FL hospital sued over sale of $1.9B in bad debt

On the surface, the deal looked like a win-win. Giant Jackson Memorial Hospital would be able to sell--and make some money on--eight years worth of outstanding bills. Collector International Portfolio Inc.(IPI), meanwhile, would make more than $108.6 million on its $5.7 million investment. The thing is, it didn't work out that way, according to IPI, which has sued the 1,757-bed public hospital in an attempt to resolve its problems with Jackson.

IPI is alleging that the $1.9 billion in accounts receivable sold by Jackson wasn't as collectible as it was supposed to be.

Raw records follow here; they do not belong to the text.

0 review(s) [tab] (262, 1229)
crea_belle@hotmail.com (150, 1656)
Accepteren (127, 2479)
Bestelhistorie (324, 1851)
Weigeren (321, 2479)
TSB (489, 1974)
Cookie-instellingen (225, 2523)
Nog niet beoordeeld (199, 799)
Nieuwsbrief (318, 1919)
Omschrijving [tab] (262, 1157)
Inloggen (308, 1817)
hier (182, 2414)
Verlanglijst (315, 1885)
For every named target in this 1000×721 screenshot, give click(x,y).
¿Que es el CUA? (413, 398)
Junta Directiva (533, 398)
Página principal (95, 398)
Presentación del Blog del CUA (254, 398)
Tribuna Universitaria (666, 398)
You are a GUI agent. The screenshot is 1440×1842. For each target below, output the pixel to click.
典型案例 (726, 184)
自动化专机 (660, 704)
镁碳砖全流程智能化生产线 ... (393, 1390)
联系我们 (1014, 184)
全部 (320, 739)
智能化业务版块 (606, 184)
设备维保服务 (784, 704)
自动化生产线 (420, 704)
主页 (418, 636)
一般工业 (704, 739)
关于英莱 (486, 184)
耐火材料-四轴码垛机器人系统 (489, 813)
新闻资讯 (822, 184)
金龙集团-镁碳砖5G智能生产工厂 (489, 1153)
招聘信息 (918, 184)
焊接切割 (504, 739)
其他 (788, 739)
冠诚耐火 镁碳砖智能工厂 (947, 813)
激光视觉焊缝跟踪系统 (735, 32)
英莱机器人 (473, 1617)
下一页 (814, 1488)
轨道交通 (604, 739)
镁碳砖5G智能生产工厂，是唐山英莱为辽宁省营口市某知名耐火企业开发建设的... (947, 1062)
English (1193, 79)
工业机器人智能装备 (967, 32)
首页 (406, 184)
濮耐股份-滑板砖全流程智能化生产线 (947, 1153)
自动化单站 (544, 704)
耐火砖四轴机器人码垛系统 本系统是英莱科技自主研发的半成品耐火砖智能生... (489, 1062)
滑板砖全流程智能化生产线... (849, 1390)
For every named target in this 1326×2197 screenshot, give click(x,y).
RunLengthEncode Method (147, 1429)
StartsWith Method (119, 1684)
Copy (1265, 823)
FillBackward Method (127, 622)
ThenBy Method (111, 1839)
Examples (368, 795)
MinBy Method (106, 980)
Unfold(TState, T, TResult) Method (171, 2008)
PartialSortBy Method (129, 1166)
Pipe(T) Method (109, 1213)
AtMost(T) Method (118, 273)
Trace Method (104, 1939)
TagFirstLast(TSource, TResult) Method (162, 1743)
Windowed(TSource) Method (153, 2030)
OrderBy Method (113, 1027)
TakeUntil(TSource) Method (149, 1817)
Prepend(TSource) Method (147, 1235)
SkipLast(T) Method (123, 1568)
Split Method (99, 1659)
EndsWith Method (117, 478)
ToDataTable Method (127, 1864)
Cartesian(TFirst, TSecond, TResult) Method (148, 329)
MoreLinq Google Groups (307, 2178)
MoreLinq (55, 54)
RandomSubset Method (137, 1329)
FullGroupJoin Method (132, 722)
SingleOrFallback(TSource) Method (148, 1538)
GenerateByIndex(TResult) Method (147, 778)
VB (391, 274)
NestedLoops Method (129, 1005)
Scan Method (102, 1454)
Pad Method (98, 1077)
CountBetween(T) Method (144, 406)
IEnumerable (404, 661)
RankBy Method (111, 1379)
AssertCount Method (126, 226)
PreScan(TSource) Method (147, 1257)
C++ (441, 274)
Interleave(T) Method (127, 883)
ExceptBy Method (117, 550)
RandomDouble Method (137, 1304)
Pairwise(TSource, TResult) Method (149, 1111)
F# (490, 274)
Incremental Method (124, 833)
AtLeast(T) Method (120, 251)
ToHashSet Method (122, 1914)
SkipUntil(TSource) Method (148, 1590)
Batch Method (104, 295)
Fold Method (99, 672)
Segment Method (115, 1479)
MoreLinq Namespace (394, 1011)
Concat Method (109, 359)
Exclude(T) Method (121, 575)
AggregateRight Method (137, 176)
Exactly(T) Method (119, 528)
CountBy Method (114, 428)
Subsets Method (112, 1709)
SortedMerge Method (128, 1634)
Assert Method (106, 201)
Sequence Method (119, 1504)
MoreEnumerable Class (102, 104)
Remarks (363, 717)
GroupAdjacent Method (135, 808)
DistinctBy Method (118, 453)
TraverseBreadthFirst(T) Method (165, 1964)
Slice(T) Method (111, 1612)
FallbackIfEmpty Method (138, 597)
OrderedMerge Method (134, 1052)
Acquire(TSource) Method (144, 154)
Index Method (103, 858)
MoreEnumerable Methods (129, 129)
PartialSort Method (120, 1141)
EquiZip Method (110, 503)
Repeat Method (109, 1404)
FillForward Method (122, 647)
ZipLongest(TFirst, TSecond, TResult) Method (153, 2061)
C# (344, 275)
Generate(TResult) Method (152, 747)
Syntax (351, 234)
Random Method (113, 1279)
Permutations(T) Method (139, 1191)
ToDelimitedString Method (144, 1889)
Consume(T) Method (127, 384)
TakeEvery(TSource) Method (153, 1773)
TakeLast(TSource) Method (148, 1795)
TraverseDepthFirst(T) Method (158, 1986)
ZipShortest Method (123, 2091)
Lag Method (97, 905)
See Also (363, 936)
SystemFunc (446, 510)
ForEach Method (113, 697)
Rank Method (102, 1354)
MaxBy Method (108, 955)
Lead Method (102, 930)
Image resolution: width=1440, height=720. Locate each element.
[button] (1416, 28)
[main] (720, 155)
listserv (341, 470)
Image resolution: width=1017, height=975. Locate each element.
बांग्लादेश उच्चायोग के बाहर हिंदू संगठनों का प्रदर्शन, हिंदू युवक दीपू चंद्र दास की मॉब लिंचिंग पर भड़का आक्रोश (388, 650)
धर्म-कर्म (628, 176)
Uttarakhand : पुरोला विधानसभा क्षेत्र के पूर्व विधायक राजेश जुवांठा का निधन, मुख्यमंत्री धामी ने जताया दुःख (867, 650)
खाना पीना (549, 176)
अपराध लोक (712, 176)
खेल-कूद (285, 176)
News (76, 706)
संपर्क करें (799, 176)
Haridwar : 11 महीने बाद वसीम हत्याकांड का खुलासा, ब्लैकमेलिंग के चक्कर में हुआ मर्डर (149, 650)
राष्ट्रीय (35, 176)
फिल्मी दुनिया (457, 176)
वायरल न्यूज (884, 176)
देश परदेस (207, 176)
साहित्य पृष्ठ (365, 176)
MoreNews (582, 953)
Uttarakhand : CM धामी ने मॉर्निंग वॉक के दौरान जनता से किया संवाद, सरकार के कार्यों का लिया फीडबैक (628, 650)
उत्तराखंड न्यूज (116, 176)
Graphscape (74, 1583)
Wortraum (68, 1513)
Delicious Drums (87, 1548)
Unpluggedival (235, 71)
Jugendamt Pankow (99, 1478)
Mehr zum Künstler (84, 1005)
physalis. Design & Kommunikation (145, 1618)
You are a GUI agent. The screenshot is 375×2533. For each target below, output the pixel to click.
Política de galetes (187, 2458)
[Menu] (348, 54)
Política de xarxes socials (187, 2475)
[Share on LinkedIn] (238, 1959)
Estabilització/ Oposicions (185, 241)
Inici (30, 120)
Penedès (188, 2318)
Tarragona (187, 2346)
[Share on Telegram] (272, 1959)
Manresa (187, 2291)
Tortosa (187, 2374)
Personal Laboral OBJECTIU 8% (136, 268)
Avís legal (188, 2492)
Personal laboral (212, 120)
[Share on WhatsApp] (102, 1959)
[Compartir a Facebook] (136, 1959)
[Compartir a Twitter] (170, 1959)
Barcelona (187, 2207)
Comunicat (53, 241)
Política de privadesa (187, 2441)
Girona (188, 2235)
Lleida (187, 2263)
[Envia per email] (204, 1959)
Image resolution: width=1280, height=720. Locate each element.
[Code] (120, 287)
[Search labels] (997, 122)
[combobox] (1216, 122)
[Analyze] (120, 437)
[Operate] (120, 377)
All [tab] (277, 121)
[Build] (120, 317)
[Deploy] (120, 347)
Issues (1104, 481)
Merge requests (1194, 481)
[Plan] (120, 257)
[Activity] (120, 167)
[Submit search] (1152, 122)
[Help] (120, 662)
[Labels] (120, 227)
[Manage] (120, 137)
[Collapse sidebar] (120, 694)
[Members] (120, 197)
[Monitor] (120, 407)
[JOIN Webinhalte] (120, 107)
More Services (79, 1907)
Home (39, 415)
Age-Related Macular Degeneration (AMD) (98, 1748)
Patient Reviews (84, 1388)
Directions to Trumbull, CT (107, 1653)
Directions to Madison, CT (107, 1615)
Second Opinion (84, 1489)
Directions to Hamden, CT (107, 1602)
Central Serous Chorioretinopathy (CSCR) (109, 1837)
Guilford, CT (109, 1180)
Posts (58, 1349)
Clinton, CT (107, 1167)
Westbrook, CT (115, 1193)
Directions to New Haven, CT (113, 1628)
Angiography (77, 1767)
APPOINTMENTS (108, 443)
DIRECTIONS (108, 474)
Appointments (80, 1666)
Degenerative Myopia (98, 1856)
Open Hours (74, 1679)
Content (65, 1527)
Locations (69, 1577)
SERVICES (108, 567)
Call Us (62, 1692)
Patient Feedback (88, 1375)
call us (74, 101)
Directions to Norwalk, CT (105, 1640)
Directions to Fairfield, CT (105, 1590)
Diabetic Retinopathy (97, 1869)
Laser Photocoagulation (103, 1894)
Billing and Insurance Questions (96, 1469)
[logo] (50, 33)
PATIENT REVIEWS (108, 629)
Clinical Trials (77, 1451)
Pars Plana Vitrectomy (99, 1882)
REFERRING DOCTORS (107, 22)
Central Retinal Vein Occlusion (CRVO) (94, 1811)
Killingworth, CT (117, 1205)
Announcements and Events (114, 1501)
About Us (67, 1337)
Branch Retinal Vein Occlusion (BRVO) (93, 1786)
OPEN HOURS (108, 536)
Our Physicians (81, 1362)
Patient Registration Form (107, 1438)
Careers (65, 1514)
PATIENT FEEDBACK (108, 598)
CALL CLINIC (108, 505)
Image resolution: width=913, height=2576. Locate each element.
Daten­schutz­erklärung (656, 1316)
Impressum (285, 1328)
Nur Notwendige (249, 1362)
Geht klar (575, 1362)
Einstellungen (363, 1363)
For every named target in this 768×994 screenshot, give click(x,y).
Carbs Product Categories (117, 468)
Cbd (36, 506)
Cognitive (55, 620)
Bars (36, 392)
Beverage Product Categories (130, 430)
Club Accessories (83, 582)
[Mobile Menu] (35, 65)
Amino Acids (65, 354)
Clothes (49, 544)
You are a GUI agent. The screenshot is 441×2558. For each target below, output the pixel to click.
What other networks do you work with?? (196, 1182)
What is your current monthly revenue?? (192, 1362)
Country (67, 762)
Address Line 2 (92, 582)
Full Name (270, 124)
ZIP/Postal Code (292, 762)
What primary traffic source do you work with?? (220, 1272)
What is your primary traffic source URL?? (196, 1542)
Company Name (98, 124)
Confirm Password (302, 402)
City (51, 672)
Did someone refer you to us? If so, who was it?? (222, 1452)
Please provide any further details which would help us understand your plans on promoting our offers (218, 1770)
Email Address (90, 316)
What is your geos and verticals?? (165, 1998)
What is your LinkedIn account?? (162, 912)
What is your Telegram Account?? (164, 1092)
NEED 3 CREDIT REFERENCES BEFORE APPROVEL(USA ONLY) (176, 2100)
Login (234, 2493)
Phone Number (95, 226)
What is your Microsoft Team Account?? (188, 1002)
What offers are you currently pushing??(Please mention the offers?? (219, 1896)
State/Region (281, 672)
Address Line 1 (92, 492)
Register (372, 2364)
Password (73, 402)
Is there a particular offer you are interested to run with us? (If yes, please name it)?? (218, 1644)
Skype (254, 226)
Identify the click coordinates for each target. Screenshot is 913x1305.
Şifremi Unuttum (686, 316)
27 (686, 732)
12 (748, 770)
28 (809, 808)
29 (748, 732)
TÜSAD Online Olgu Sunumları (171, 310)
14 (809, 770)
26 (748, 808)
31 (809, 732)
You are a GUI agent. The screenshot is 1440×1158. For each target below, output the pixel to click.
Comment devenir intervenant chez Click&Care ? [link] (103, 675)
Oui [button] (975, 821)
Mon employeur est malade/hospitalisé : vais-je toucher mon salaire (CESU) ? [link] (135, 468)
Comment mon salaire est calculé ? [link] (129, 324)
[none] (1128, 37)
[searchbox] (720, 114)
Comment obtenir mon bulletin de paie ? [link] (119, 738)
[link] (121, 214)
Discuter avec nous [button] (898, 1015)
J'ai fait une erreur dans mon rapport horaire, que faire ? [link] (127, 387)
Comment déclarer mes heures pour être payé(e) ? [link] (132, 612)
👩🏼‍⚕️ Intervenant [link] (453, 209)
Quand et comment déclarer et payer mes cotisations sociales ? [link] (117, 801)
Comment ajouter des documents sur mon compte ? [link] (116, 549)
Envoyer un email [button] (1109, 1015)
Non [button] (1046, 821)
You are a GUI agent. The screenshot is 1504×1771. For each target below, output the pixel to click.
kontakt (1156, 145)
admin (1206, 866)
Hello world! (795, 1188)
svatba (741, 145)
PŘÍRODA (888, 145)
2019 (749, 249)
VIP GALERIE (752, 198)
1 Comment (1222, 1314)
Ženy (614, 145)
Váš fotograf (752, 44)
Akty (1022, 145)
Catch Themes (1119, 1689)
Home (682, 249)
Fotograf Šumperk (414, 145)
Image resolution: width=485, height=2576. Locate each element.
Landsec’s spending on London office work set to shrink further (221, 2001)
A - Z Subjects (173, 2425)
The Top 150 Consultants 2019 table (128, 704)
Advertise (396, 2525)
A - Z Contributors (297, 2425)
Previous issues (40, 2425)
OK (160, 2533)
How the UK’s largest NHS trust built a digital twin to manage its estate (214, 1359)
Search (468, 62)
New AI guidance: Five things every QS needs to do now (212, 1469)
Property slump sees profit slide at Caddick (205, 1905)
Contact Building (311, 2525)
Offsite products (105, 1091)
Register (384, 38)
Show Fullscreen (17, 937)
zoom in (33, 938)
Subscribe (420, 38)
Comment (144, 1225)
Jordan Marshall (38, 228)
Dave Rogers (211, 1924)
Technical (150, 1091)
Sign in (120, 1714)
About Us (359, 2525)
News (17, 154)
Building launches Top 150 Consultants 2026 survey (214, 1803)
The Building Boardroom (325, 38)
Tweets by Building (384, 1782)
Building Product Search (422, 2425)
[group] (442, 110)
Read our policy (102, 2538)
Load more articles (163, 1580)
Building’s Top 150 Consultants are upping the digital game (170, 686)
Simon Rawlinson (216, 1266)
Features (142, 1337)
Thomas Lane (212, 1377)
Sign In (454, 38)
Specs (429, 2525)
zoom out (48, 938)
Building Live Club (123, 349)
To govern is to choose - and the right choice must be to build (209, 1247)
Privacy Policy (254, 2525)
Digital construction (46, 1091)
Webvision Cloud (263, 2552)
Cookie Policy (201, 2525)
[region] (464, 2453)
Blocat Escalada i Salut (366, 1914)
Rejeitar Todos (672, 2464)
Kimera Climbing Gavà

Its attorneys say that the accounts didn't meet the terms of the sale, including patients who were dead, bankrupt, on Medicare or Medicaid or simply didn't owe what the records suggested. When Jackson got the news, it gave IPI another batch of receivables, but the accounts were only worth $682 million, with many lacking adequate collections information, IPI says.

Since then, the dispute has raged on. Jackson has told many patients with unpaid accounts that they have a zero balance, and has apologized for IPI's collection efforts. Now, it looks like a judge will have to sort things out. In the future, perhaps Jackson will sell accounts for a contingency fee, as is more typically the case when hospitals pursue bad debt collections.